Penalties for Aggravated Assault in Tarrant County
In Texas, an aggravated assault is usually charged as a second-degree felony. The penalties for a second-degree felony are two to 20 years in the penitentiary and up to a $10,000 fine. When someone is convicted of a felony, there are collateral consequences involved. If someone is convicted of a felony, they may have trouble finding employment, borrowing money from the bank, and legally owning a firearm. Due to the serious penalties that aggravated assault carry, it is essential for someone facing charges to reach out to an aggravated assault attorney in Tarrant County as soon as possible.

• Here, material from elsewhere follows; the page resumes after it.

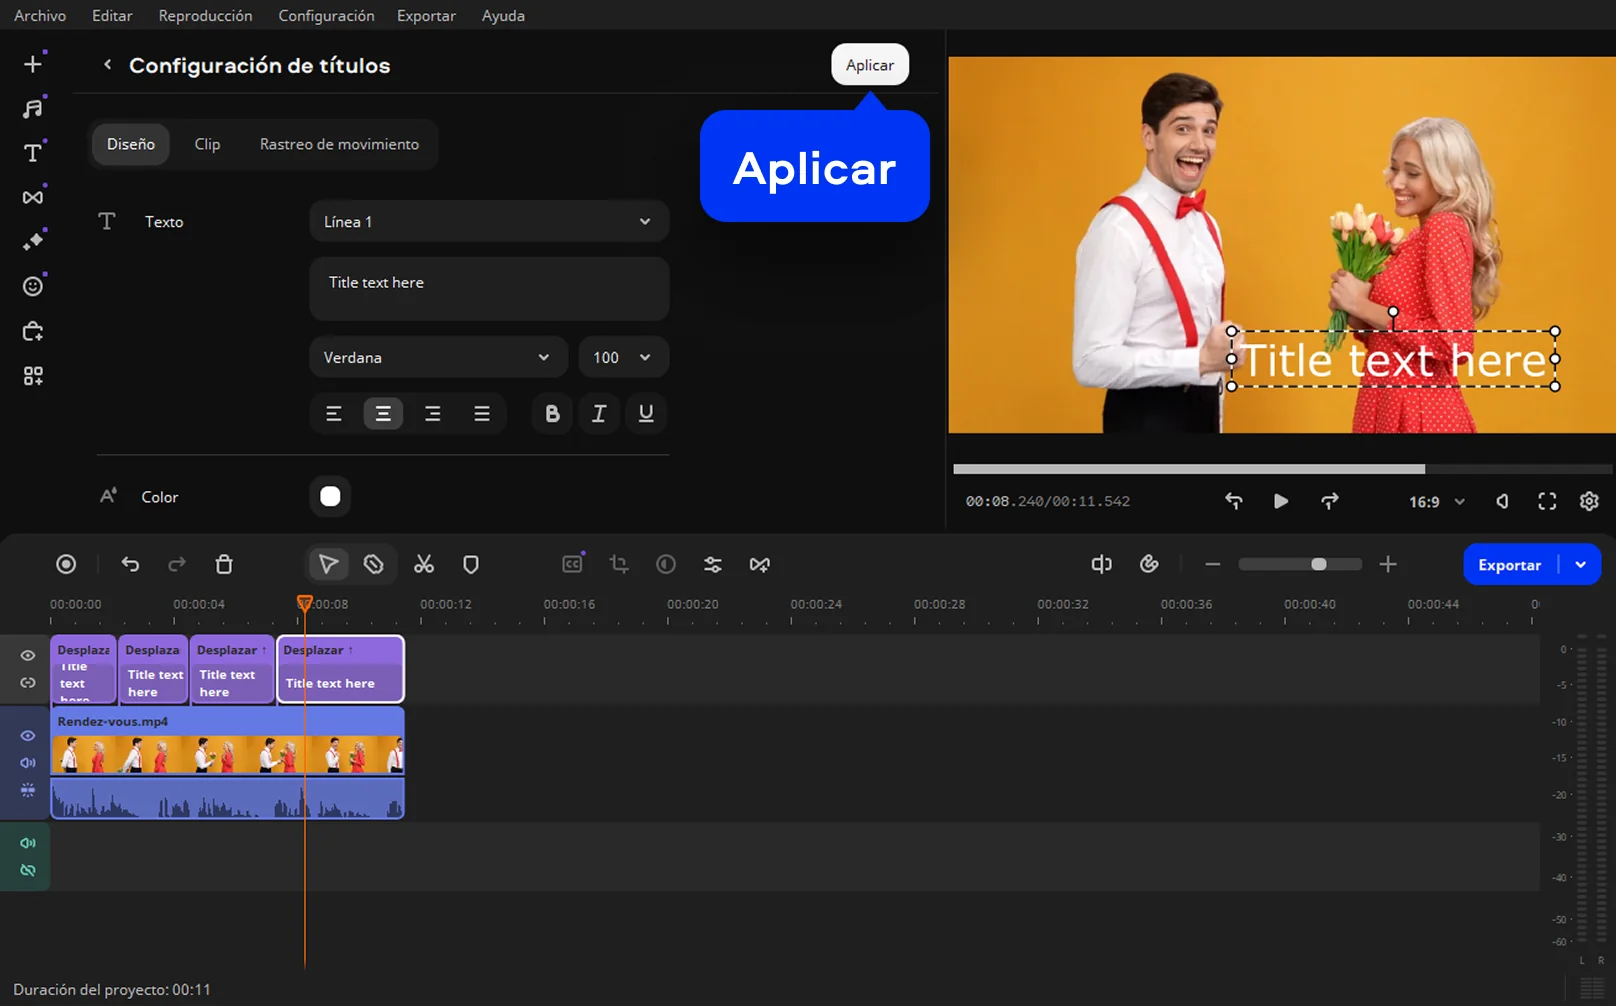Start recording with the record icon
The width and height of the screenshot is (1616, 1006).
pos(66,565)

Assault With a Deadly Weapon
According to Texas law, a deadly weapon is a firearm or some other weapon made to inflict serious bodily injury or death. A deadly weapon can be anything that, in the manner of its use or intended use, can cause death or serious bodily injury. Sometimes a person is charged for using a deadly weapon when the individual uses just hands or perhaps their vehicle if they were driving at the time. Other examples of a deadly weapon may be a baseball bat, brick, or a pencil.
An assault with a deadly weapon can result in a first-degree felony charge. The most common assault with a deadly weapon case in Tarrant County is when someone using a gun or knife.

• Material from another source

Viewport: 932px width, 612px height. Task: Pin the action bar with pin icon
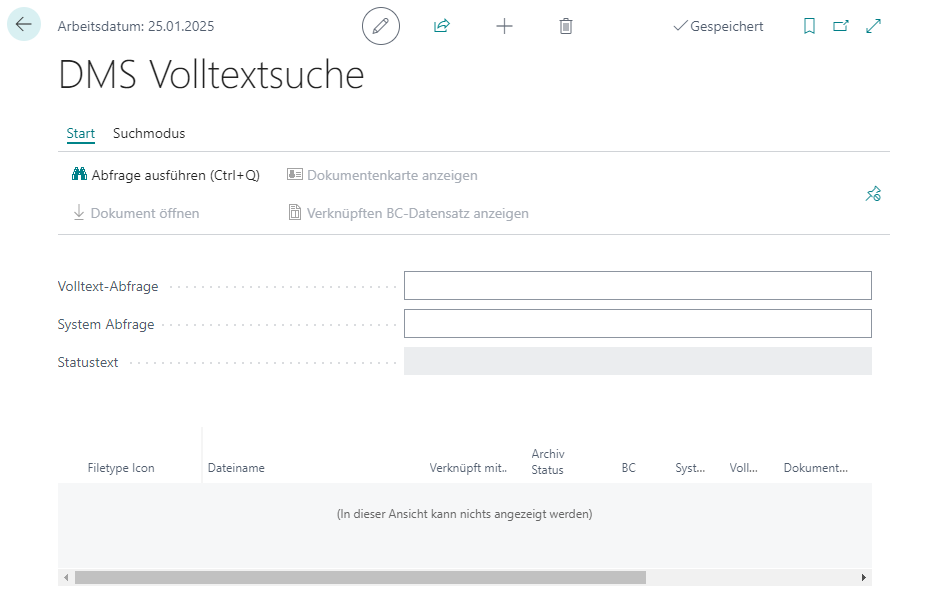[873, 194]
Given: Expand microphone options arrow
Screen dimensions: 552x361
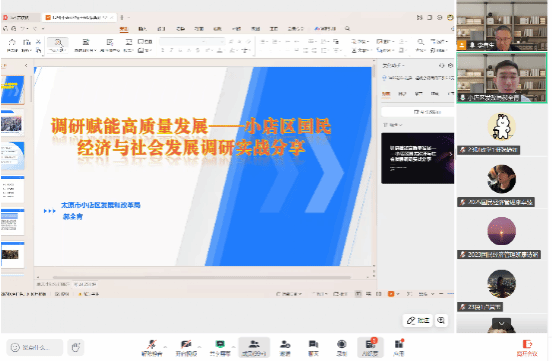Looking at the screenshot, I should pos(165,347).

How a Tarrant County Aggravated Assault Attorney Could Help
Aggravated assault is a serious charge, therefore, you may want to obtain an accomplished criminal defense attorney if you are facing charges. A Tarrant County aggravated assault lawyer could stand by your side and advocate on your behalf throughout the legal process. A seasoned legal professional will be experienced in these types of cases and will work tirelessly to build a defense for you. Do not face these charges alone. Call today to schedule a consultation.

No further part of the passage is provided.